Il était devenu mon « jeune Padawan », comme je l’appelais, et lui me lançait des « Bonjour maître » un peu goguenard.
Les semaines suivantes ont été terribles pour lui. Infection de la plaie après l’amputation, antibiotiques intraveineux pendant des semaines, nouvelles chirurgies « de reprise ». Il y eu des phases terribles, des instants de désespoir, mais je passais du temps à le motiver, nous parlions sans tabou de la suite, de la rééducation, de sa vie qui changerait mais à laquelle il s’adapterait. Et il s’accrochait.
J’ai le souvenir de longs moments dans la chambre avec sa maman qui tenait la famille à bout de bras, son papa inquiet, effacé, ne sachant que dire à son fils, mais présent tous les jours. Il y avait sa sœur et puis sa petite amie. Parfois, nous étions tous réunis autour du lit, à discuter, à rire, à pleurer, puis je m’effaçais pour le laisser avec sa famille. Ils étaient tous très beaux.
Benjamin aurait eu mille fois l’occasion de baisser les bras, mais il infusait une telle force dans le service que nous n’avions pas le droit d’être médiocre. Ce sont des rencontres comme Benjamin qui nous obligent à être à la hauteur, à nous dépasser pour offrir ce que nous avons de plus riche de compétences et d’humanité.
Quand est venu le jour de mon départ, qui coïncidait avec la semaine précédant Noël, je suis venu, accompagnée d’une infirmière du service, pour lui faire un petit cadeau. Il avait perdu du poids et n’avait plus de sous-vêtements à sa taille, il portait des protections de l’hôpital. Nous lui avons donc offert des boxers (Star-Wars évidemment) et un t-shirt (Star-Wars aussi). Pour ma part, j’ai ajouté une figurine de son personnage préféré, Dark-Vador.
Les adieux ont été difficiles, j’avais l’impression de l’abandonner. Même si sa prise en charge hospitalière était terminée, il devait en effet intégrer le centre de rééducation dans les prochains jours, j’ai ressenti une réelle tristesse de le quitter mêlée au bonheur de le voir plus solide que deux mois auparavant.
J’ai fait une autre chose inédite pour moi, je lui ai laissé mon numéro de téléphone personnel.
Cela m’a permis d’avoir quelques nouvelles par la suite, tous les quinze jours, puis tous les mois, puis plus.

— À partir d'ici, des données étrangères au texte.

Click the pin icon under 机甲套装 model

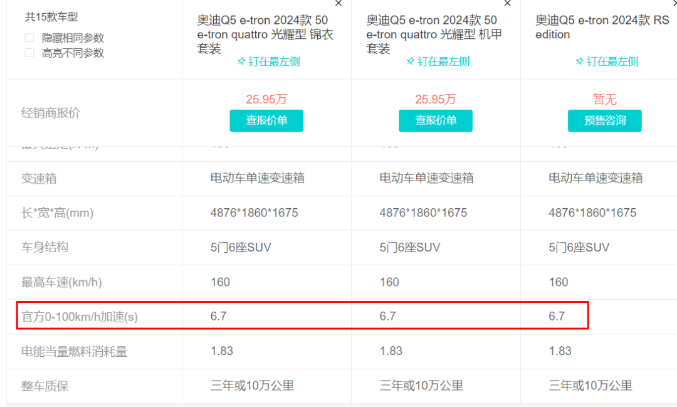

J’aime à penser qu’il est reparti dans la vie avec cette force et cette hargne qui avaient su le garder en vie et qui lui permettront de déplacer des montagnes.
De mon côté, Benjamin m’a permis de me dépasser et de retrouver le goût de mon métier. Merci à toi et que la force soit avec toi.
« Ce qui ne nous tue pas nous rend plus fort. »
Iconographie: Le padawan Obi Wan Kenobi et son maître Qui Gon Jin, personnage de Star-Wars Disney, par Tony Daniel.